Selection >>
>> start

The more I think about it, the weirder it is that she informed you about this even once, let alone mulitple times.

 

OK, so she can’t or won’t use a sitter, and she wants her husband to leave with her, and she doesn’t want the kids to be up past their bedtimes. Not the choices a lot of people would make, but it’s her decision, so fine. But why does she need to give you a heads up about this 11 months in advance? I mean, a lot could change in that time. And then to continue to not only remind you but continue to insist other people will decide the same? Either this is some kind of power play to her (can she make you eliminate the cocktail hour altogether?) or she just really likes to needle you.

Post # 66
Member
5485 posts
Bee Keeper

She’s reminding you how special she is because she has children. People who have children are special. Remember you’re just ordinary. And in case you don’t remember this and don’t know your place in the scheme of life, she’ll remind you again and again.

>> end

Given instruction 1 >>
Answer these questions about the forum posts, one line each:
(a) How many months in advance did she give the heads up?
(b) Which part of the event does the first poster wonder whether she wants eliminated?
(c) According to the second poster, what makes her consider herself special?
Given instruction 2 >> Carry on writing the forum posts from the point where they end.

Dataset extract >>
>> start

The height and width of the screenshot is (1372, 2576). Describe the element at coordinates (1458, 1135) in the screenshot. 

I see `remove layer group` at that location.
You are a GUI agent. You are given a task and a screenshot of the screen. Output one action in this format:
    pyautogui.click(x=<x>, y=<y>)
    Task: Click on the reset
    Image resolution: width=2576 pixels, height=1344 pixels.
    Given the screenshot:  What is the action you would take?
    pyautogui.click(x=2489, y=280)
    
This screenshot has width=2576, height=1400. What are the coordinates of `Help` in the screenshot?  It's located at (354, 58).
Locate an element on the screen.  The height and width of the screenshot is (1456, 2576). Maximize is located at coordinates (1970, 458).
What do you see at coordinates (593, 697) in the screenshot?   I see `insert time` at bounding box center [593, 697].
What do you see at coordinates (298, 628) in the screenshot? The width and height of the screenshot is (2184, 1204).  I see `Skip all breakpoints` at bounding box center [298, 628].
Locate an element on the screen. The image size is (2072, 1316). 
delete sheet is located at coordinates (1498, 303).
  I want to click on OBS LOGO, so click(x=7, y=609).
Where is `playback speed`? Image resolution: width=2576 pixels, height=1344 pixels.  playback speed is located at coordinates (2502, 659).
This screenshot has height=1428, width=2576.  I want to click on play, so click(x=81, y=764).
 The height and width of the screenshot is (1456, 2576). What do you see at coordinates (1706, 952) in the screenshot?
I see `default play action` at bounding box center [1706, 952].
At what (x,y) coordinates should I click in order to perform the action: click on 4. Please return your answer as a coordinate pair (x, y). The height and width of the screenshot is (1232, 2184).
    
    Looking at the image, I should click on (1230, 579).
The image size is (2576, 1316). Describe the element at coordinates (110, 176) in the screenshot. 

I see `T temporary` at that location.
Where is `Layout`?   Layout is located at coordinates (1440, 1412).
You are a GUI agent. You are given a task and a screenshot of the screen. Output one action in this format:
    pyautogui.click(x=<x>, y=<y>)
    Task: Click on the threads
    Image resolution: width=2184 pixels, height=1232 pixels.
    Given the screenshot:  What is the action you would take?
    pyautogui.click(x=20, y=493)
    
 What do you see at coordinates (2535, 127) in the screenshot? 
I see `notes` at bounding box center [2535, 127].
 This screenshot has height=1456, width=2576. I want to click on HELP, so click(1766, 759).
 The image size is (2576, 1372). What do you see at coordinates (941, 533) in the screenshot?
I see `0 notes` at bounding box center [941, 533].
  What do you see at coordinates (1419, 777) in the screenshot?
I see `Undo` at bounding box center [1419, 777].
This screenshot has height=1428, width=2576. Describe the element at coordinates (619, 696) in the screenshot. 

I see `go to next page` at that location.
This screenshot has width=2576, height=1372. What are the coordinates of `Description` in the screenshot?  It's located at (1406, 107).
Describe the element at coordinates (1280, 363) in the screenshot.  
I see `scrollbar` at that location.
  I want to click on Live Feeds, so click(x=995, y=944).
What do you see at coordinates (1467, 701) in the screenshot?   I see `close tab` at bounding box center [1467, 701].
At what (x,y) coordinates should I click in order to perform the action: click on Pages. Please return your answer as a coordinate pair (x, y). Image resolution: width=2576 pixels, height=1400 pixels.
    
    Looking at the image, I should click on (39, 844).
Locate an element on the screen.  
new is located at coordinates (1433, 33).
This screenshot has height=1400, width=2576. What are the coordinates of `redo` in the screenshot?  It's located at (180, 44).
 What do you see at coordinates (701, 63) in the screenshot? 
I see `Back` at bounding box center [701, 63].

>> end

Result 1 >>
(a) 11 months.
(b) The cocktail hour.
(c) She has children.

Result 2 >>
Post # 67
Member
282 posts
Helper bee
  • Wedding: June 2015

natteywed:

i cant agree with you more!! 

The OP’s sister in law to me is making excuses because she doesn’t want to stay for the wedding and not even  having her husband stay (unless he  hates weddings or doesn’t care about you) . I guess she will stay at home every night with the kids until they  move out and then stare at her husband and wonder what they have in common. Sorry I am exaggerating but it does happen when one doesn’t  try to make a life outside of sacrificing every hour for your children .  I would treat her with the same priority she treats you and know you won’t be close .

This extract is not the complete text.